• WRITTEN TASK:
Copy out all the rows below, changing every "Viewport" to "Display" and keeping everything else the same.

________________________

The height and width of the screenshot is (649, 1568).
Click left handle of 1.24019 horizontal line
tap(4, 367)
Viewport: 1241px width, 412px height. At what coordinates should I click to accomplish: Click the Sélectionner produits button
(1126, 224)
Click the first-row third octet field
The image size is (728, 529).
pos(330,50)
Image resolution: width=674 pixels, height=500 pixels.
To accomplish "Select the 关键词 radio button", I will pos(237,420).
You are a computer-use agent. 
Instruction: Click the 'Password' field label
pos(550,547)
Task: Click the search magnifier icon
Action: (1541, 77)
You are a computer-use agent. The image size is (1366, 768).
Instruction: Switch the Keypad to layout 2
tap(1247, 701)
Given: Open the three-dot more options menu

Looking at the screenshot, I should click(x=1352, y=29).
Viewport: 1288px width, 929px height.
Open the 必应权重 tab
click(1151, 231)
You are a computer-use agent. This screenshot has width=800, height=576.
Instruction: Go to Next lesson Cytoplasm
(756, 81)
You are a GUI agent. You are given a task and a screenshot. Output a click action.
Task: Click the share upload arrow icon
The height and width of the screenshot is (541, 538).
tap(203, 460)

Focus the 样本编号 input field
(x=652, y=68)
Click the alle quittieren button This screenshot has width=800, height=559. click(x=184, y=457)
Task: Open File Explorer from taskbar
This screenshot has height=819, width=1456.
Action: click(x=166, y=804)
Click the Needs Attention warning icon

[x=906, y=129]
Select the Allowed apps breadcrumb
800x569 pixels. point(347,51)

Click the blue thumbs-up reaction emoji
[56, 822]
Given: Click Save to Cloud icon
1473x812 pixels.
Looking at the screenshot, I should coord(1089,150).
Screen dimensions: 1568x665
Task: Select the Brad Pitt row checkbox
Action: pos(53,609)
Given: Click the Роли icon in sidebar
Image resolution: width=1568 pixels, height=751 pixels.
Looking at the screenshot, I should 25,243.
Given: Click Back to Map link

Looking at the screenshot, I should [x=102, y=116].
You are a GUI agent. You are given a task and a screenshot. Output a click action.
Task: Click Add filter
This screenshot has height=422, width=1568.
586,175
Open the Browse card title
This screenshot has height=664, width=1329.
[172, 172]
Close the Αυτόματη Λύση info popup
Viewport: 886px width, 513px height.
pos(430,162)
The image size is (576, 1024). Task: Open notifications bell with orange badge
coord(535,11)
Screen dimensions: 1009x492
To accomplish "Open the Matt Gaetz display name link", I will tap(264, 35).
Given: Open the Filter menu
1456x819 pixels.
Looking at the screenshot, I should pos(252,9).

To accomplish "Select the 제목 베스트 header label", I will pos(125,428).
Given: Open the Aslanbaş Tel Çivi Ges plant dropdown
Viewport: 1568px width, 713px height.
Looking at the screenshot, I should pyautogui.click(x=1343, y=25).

________________________

• RESPONSE TO THIS EXERCISE:
The height and width of the screenshot is (649, 1568).
Click left handle of 1.24019 horizontal line
tap(4, 367)
Display: 1241px width, 412px height. At what coordinates should I click to accomplish: Click the Sélectionner produits button
(1126, 224)
Click the first-row third octet field
The image size is (728, 529).
pos(330,50)
Image resolution: width=674 pixels, height=500 pixels.
To accomplish "Select the 关键词 radio button", I will pos(237,420).
You are a computer-use agent. 
Instruction: Click the 'Password' field label
pos(550,547)
Task: Click the search magnifier icon
Action: (1541, 77)
You are a computer-use agent. The image size is (1366, 768).
Instruction: Switch the Keypad to layout 2
tap(1247, 701)
Given: Open the three-dot more options menu

Looking at the screenshot, I should click(x=1352, y=29).
Display: 1288px width, 929px height.
Open the 必应权重 tab
click(1151, 231)
You are a computer-use agent. This screenshot has width=800, height=576.
Instruction: Go to Next lesson Cytoplasm
(756, 81)
You are a GUI agent. You are given a task and a screenshot. Output a click action.
Task: Click the share upload arrow icon
The height and width of the screenshot is (541, 538).
tap(203, 460)

Focus the 样本编号 input field
(x=652, y=68)
Click the alle quittieren button This screenshot has width=800, height=559. click(x=184, y=457)
Task: Open File Explorer from taskbar
This screenshot has height=819, width=1456.
Action: click(x=166, y=804)
Click the Needs Attention warning icon

[x=906, y=129]
Select the Allowed apps breadcrumb
800x569 pixels. point(347,51)

Click the blue thumbs-up reaction emoji
[56, 822]
Given: Click Save to Cloud icon
1473x812 pixels.
Looking at the screenshot, I should coord(1089,150).
Screen dimensions: 1568x665
Task: Select the Brad Pitt row checkbox
Action: pos(53,609)
Given: Click the Роли icon in sidebar
Image resolution: width=1568 pixels, height=751 pixels.
Looking at the screenshot, I should 25,243.
Given: Click Back to Map link

Looking at the screenshot, I should [x=102, y=116].
You are a GUI agent. You are given a task and a screenshot. Output a click action.
Task: Click Add filter
This screenshot has height=422, width=1568.
586,175
Open the Browse card title
This screenshot has height=664, width=1329.
[172, 172]
Close the Αυτόματη Λύση info popup
Display: 886px width, 513px height.
pos(430,162)
The image size is (576, 1024). Task: Open notifications bell with orange badge
coord(535,11)
Screen dimensions: 1009x492
To accomplish "Open the Matt Gaetz display name link", I will tap(264, 35).
Given: Open the Filter menu
1456x819 pixels.
Looking at the screenshot, I should pos(252,9).

To accomplish "Select the 제목 베스트 header label", I will pos(125,428).
Given: Open the Aslanbaş Tel Çivi Ges plant dropdown
Display: 1568px width, 713px height.
Looking at the screenshot, I should pyautogui.click(x=1343, y=25).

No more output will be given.